As you will know from having read her column, where a minor is tried in the Magistrates’ Court or the Crown Court anonymity can be granted under Section 39 of the Children and Young Persons Act 1933 (a “S.39 Order”).

In her article, my colleague explained that such S.39 Orders can be challenged and lifted but in any event, once the subject of a S.39 Order turns 18, the anonymity is automatically lifted and the subject can be named lawfully.

This analysis of the law was supported by last week’s decision in the case of JC and RT. These defendants tried to overturn an earlier judgment of Sir Brian Leveson who had said “An order made by any court under section 39 of the Children and Young Persons Act 1933 cannot extend to reports of the proceedings after the subject of the order has reached the age of majority at 18.”

Sir Brian’s decision was the subject of an appeal by lawyers for JC and RT who sought to overturn his decision in the Court of Appeal, and maintain their clients’ anonymity under the S.39 Order.

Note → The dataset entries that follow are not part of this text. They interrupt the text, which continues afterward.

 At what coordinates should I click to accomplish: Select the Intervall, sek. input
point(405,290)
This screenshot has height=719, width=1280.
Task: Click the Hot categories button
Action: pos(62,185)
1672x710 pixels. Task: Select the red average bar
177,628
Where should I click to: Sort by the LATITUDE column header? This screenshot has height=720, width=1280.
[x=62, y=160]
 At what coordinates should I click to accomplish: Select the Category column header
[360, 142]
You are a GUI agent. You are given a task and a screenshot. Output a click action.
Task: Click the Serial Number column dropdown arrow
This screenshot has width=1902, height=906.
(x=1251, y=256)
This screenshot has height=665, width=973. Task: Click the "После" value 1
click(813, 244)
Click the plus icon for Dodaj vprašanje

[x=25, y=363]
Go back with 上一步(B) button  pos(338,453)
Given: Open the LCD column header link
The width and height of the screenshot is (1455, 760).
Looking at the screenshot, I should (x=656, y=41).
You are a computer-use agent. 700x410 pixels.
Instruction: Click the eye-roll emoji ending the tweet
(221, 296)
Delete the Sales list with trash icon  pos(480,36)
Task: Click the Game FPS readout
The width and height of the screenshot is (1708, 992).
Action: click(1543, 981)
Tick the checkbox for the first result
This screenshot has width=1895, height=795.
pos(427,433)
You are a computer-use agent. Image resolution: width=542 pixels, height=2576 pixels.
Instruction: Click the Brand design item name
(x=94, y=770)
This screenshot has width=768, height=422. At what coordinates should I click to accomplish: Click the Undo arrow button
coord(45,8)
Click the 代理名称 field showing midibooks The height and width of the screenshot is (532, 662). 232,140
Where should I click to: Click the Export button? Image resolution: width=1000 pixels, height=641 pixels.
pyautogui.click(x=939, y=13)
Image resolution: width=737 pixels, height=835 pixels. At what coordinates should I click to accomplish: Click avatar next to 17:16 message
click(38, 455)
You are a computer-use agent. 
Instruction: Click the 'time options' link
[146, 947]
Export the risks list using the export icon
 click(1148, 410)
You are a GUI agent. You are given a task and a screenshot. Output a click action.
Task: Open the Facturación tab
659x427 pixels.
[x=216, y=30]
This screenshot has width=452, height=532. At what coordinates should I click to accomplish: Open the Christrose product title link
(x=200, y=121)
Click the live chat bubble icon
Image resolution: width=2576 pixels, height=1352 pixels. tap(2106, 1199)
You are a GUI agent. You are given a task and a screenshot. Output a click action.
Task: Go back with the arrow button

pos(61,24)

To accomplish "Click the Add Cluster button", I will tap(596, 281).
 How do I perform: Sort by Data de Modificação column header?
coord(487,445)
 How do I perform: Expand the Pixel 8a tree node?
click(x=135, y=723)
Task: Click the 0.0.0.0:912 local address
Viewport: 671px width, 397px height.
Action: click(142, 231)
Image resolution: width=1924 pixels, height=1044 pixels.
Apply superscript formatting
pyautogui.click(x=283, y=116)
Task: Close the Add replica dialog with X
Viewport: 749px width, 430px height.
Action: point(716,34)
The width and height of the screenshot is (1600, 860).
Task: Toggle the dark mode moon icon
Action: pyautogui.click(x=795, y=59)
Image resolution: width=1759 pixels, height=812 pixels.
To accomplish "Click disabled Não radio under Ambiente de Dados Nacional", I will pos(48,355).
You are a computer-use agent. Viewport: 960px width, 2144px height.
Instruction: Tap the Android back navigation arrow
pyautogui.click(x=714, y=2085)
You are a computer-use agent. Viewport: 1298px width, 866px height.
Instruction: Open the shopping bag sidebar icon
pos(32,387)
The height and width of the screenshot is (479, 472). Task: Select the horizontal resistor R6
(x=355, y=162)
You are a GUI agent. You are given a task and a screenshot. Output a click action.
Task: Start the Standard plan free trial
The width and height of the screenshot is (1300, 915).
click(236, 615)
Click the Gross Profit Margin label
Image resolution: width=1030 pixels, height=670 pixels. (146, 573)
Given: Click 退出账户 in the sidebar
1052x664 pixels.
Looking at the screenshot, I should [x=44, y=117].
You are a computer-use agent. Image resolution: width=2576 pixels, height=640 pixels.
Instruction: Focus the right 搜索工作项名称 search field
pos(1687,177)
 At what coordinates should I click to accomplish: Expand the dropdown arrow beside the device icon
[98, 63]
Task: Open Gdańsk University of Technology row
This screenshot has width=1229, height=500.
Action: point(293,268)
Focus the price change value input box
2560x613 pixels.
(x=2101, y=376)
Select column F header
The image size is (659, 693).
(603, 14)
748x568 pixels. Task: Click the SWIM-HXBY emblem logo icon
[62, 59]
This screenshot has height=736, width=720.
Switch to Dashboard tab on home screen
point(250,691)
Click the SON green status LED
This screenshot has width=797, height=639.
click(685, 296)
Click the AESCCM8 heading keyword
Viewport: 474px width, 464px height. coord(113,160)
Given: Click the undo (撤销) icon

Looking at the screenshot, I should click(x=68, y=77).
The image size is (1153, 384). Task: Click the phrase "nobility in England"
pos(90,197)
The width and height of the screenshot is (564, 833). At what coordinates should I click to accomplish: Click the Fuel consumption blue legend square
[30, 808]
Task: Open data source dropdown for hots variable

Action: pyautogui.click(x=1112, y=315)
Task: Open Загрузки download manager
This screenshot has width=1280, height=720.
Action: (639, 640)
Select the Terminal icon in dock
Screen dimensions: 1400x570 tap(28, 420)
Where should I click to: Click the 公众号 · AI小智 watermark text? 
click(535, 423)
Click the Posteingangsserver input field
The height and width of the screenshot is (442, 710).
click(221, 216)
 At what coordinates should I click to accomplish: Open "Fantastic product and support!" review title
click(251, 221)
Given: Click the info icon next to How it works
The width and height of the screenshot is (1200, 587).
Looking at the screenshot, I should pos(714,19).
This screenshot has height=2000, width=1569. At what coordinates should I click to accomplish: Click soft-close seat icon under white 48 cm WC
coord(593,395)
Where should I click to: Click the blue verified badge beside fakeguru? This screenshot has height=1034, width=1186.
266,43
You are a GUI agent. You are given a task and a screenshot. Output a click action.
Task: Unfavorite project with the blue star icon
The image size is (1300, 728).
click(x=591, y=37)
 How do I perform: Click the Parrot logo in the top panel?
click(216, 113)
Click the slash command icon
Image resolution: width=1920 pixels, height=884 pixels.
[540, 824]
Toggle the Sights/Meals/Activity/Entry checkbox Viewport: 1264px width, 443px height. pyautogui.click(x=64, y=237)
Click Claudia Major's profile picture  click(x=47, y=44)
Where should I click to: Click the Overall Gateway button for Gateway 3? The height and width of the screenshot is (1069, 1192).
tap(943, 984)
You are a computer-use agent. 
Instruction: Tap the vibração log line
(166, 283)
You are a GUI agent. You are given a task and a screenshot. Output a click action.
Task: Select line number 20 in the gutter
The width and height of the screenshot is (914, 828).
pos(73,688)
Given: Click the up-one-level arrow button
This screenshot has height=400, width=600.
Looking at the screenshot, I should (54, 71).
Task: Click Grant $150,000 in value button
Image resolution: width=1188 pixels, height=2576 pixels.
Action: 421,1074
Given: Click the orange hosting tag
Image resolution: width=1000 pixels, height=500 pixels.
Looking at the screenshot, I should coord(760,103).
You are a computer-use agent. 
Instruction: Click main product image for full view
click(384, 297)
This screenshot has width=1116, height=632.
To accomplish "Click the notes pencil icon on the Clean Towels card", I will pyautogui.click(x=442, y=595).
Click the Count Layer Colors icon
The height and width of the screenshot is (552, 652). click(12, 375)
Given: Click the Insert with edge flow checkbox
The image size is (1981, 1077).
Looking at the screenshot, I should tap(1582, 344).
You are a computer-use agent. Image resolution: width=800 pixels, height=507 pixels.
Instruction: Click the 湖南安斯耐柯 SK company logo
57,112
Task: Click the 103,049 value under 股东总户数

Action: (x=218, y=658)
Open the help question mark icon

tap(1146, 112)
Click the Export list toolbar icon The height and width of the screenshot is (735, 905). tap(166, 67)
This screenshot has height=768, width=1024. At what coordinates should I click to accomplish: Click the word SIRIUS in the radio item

To give you a bit of context to the case, JC and RT were both aged 17 when they initially appeared at the Old Bailey alongside a third defendant, to answer charges of offences under the Terrorism Act 2000, amongst others. At first instance, the teenagers were made the subject of a S.39 Order.

The two teenagers pleaded guilty to possession of explosives but the third defendant, later named as Michael Piggin, maintained his innocence. Piggin’s trial later collapsed due to the jury’s inability to agree a verdict and consequently, a retrial was ordered in which JC and RT would feature as witnesses.

By the time the retrial commenced all three of the defendants had turned 18 and the protection offered by S.39 had expired. Lawyers for JC and RT argued that their clients’ remained entitled to protection under the S.39 Order. The basis for their arguments was that the purpose of the legislation was not only to protect the identities of victims and witnesses under the age of 18, but also to aid the rehabilitation of juvenile offenders by allowing them to make a fresh start in their adult lives, free from any association with their past criminality. This argument was rejected and the lawyers sought a Judicial Review of this decision.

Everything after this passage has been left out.